Laiklik toplumsal barış ve özgürlüktür; devlet tüm dinsel inançlara eşit uzaklıkta, etkin yansızlıkla yaklaşacaktır.

Toplum düzeninde şu ya da bu dinsel yorumun başka kesimlere baskı aracı kılınmasını da engelleyecektir. Hukuk, sağlık, eğitim, spor, ibadet, giyim, kültür, uygarlık dinden özgür olacaktır. Ama Kuran kursları 4-6 yaşa çekilmiştir!
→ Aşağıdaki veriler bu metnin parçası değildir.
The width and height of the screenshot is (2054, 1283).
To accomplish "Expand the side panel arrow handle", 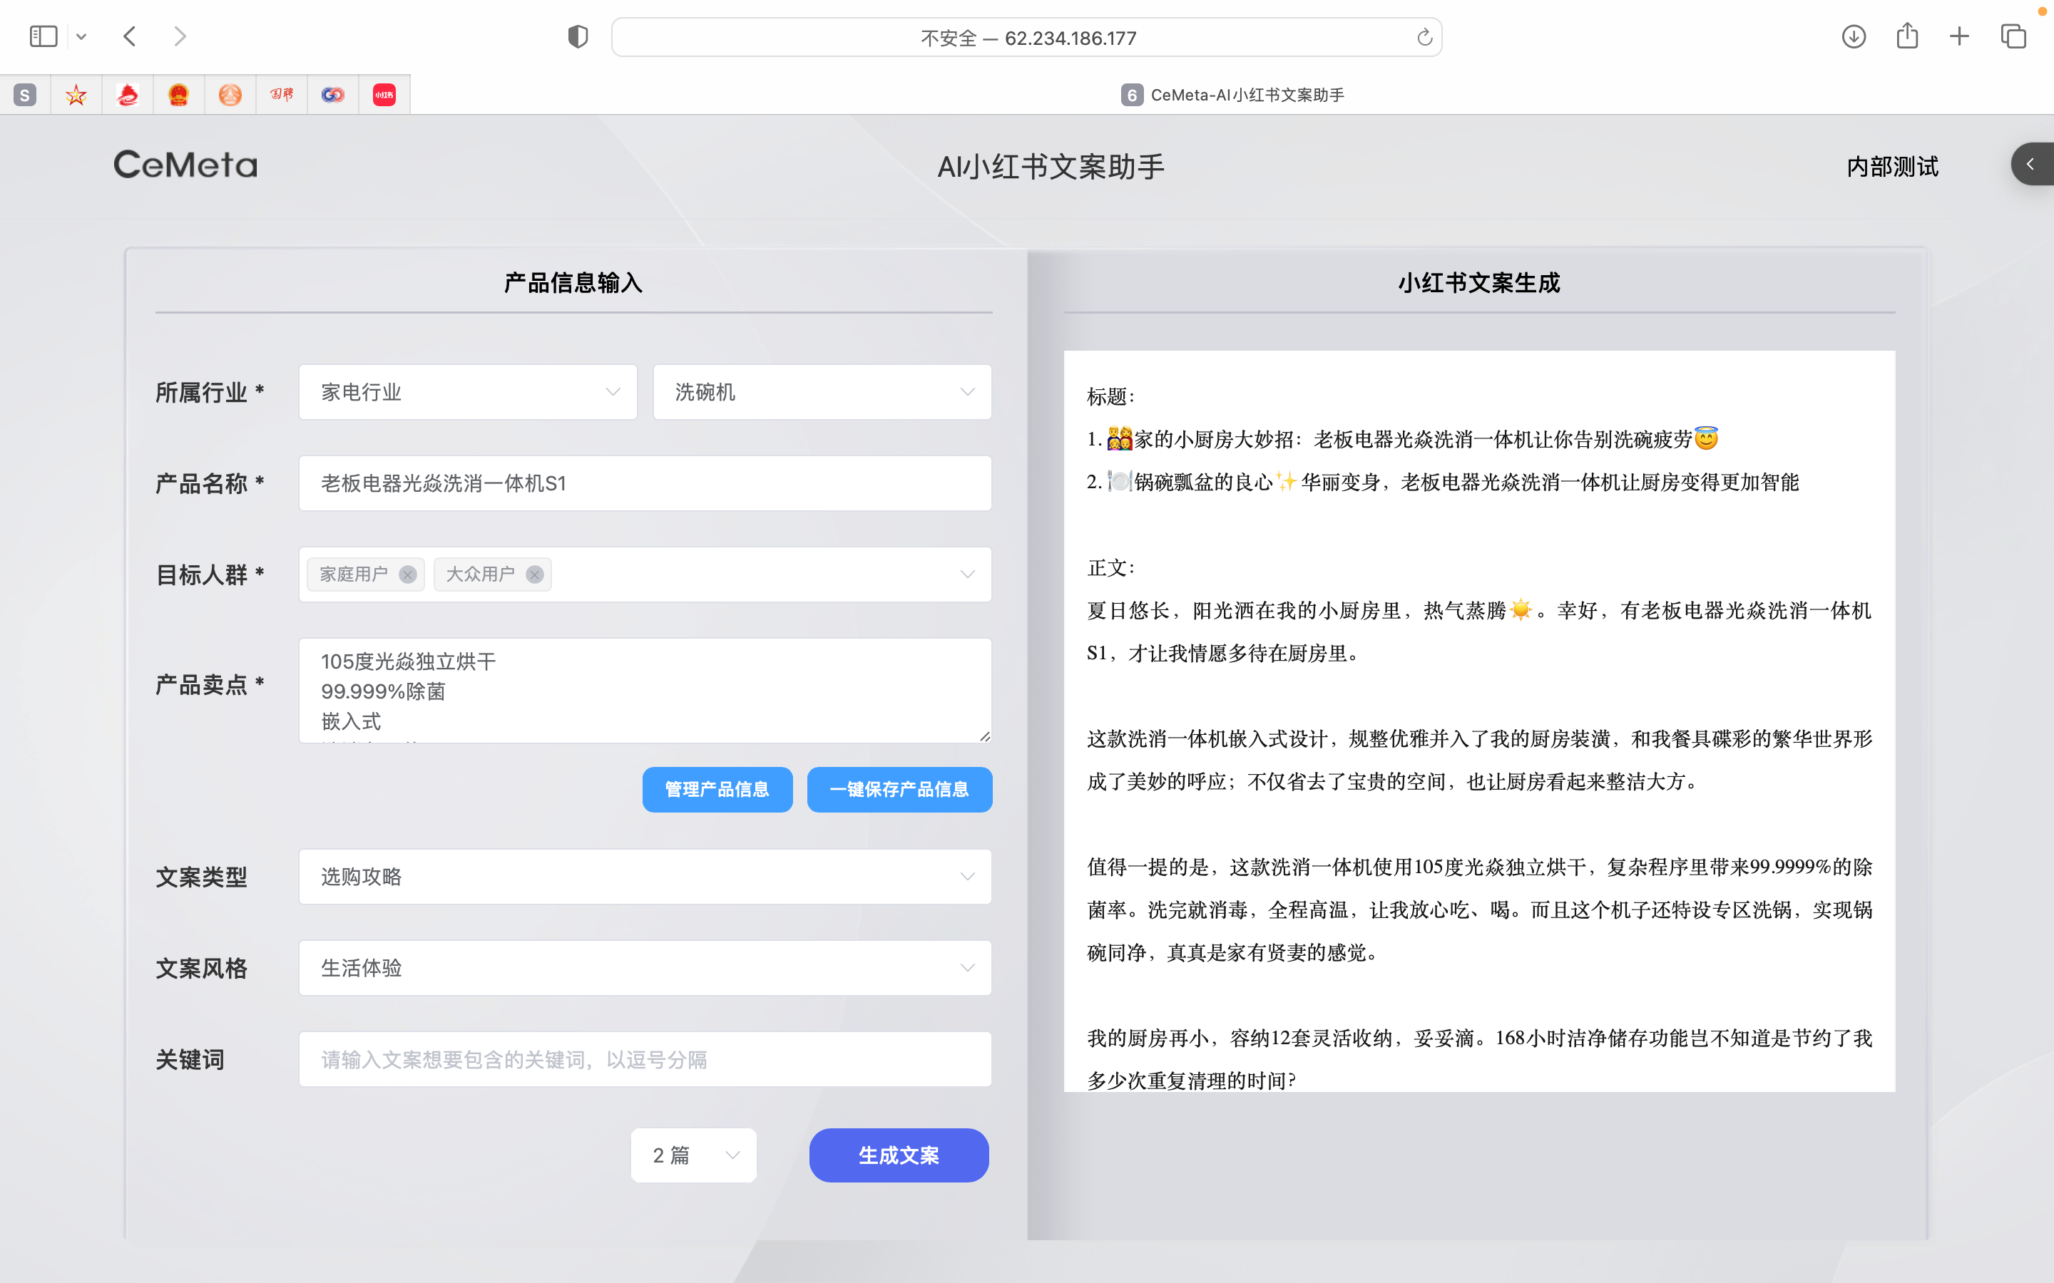I will pos(2031,164).
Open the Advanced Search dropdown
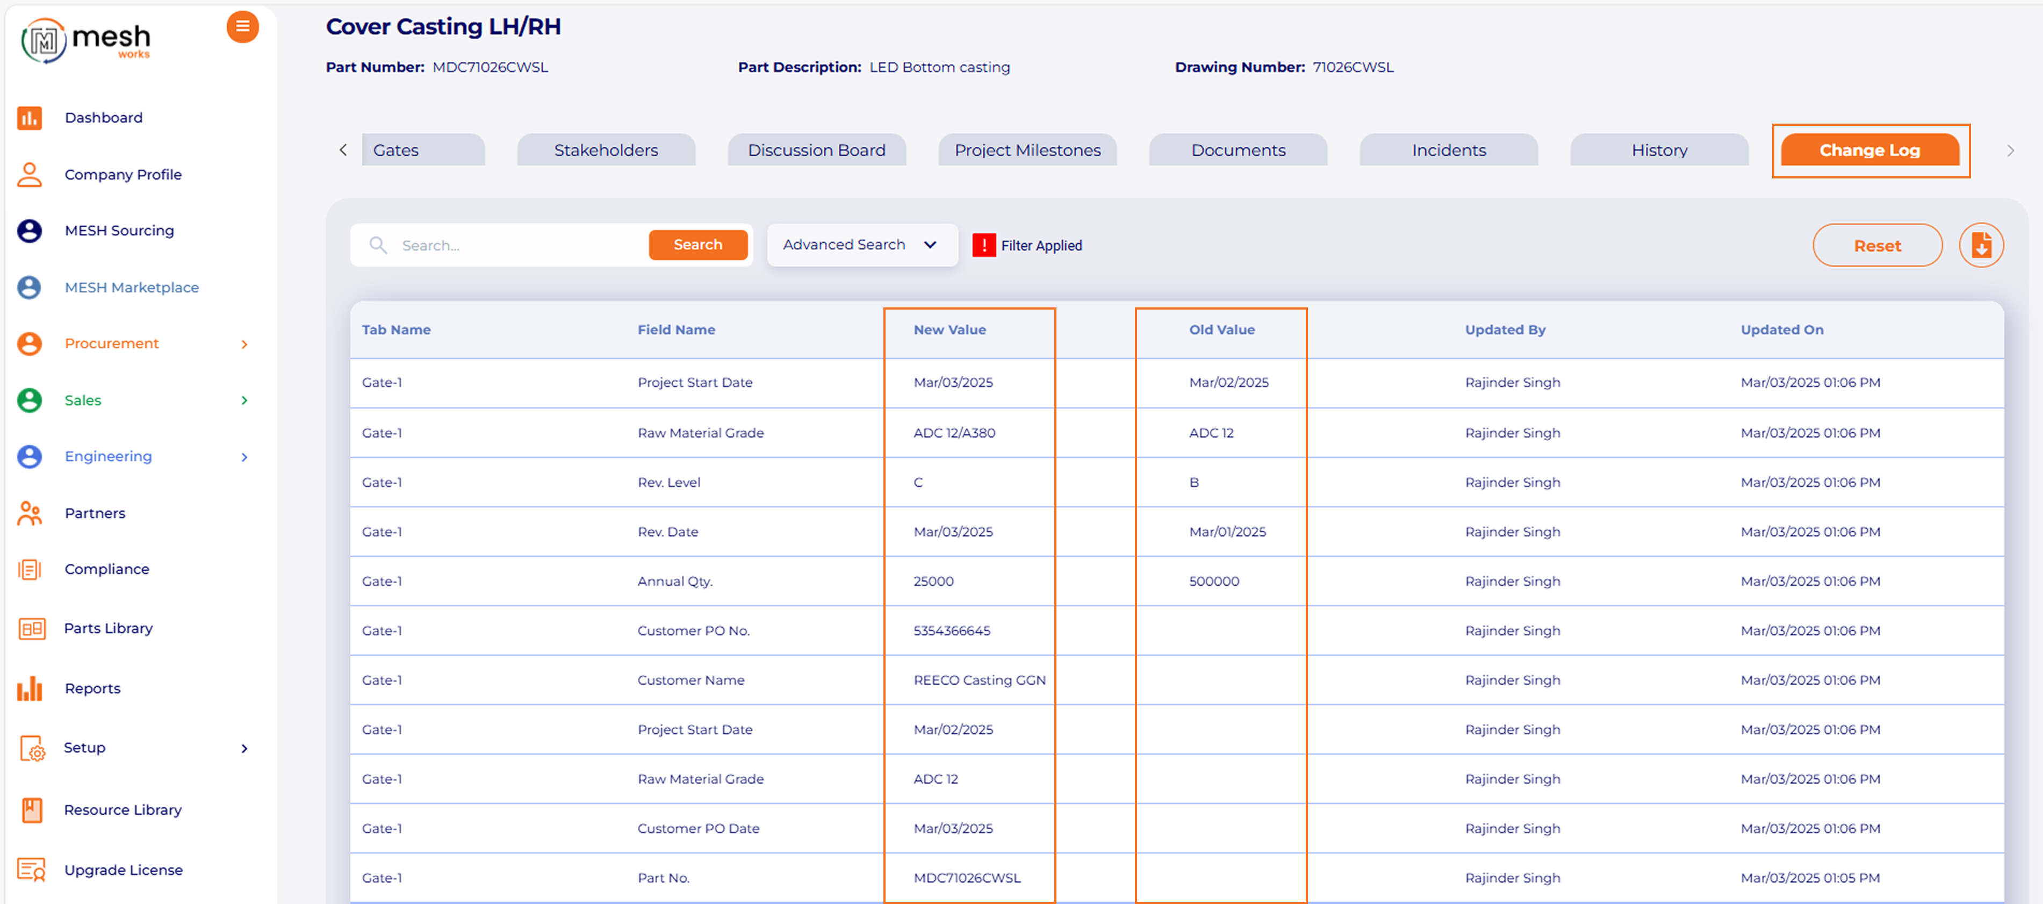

Bu bilime, akıl sağlığına, mental gelişime aykırı çok ağır insan hakkı çiğnemidir. Kuran öğrenimine hiç katkısı yoktur, bir zihinsel soykırımdır. Çocuk Koruma Yasası’na, BM Çocuk Hakları Sözleşmesi’ne, akla, bilime, vicdana, sağduyuya aykırıdır! Suçtur! Hafızlık kursları da öyle. Ezberci kişilikle sorun çözme yetisi kazanılamaz. ÇEDES, utanç verici! Çağın zorunlu kıldığı nitelikli insangücü, dinci koşullandırma ile yetiştirilemez. Laik devlettoplum, seçimlik ve üzerinde tartışılabilecek bir olgu değildir. Stratejik bir güvenlik, kalkınma, bağımsızlık ve varolma (beka) sorunsalıdır.